Ben Denne – Director of Publishing, Books

As our market context and our customers’ needs adapt, I have found Advisory Boards invaluable to make sure that we are responding in the right way. Over the years, the Boards have helped us to keep focused on what we do well and have provided honest feedback on what we should change. Recently, the Boards have really helped to shape our policies, business models and communication for Open Access.
Jenny Mathias – Global Marketing and Operations Director

We are working to make OA transition a reality across the breadth of our journals publishing in a way that is sustainable for all participants, be they producers, consumers or enablers of the content. We’ve benefited so much from the regional insights surfaced by each Board and have incorporated their feedback, and sometimes their challenges, into our strategies for business model transition and publishing best practice.
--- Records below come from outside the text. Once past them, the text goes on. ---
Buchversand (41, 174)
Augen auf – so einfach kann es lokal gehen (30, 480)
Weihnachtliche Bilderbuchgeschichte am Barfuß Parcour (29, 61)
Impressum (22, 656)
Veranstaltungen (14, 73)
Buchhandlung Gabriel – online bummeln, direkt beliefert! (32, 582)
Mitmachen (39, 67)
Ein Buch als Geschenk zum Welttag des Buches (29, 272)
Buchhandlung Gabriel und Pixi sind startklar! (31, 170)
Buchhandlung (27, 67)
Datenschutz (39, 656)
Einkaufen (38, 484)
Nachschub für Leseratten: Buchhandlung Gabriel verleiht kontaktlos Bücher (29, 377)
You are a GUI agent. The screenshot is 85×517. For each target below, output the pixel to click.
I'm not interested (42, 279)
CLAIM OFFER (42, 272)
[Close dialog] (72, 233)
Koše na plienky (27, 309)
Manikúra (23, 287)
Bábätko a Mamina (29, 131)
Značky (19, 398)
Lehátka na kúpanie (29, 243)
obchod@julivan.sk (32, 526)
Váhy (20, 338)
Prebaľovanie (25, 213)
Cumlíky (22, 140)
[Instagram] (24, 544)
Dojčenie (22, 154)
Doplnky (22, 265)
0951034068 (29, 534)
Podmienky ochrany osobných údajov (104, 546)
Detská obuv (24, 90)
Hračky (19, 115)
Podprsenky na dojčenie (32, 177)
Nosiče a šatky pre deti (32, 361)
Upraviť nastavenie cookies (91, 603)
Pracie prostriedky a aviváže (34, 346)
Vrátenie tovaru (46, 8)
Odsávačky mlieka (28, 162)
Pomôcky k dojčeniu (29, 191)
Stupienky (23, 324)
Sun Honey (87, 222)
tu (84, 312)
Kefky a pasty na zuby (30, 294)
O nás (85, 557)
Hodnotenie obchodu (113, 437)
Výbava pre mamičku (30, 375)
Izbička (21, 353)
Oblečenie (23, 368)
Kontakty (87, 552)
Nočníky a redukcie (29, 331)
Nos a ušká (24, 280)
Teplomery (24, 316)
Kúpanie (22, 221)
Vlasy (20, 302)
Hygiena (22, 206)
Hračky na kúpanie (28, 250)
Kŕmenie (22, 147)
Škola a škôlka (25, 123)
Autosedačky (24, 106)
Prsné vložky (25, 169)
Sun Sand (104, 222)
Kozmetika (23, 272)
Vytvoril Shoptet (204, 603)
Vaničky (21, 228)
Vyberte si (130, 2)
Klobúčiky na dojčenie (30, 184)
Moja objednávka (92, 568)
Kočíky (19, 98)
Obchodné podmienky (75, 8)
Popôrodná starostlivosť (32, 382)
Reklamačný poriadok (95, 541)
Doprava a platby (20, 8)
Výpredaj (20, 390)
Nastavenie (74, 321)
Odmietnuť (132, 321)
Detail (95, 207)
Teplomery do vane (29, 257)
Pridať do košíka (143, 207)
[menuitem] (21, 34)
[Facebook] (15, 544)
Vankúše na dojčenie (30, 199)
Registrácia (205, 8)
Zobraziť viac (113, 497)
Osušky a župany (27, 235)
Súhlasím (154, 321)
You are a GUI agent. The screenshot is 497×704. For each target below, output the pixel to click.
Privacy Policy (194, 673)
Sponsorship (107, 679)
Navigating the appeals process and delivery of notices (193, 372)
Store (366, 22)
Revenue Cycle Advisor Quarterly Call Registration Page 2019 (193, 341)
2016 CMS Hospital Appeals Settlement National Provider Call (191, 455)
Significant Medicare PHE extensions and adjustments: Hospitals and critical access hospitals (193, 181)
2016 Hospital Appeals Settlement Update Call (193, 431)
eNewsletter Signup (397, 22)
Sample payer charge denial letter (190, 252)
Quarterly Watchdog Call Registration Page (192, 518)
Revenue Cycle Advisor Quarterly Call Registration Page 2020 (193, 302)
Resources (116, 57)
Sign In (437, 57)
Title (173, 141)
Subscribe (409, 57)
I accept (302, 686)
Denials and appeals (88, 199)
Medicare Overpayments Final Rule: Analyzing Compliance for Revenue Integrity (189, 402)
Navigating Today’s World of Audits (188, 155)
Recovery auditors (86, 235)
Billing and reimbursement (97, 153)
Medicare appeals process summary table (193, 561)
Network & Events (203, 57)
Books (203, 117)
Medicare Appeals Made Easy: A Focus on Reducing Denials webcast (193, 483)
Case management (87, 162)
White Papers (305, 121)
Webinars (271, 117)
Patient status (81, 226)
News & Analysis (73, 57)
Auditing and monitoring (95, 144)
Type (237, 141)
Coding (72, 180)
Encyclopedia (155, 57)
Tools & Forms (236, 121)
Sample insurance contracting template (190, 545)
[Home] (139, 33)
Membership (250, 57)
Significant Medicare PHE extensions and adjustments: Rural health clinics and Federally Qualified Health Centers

Hearing directly from our librarian partners has also enhanced the way we’ve been able to support our publishing partners and journal editors to understand broader changes in the scholarly communications landscape and to consider ways they can respond and adapt proactively to developments.
Ella Colvin – Director of Publishing, Academic

I continue to be impressed by, and grateful for, the transparency and honesty of the dialogue that characterises each Librarian Board meeting. We bounce ideas around with frankness, and members’ recommendations have informed our strategy and model development directly, as my colleagues note. Also, they never fail to hold us to account in making these ideas a reality!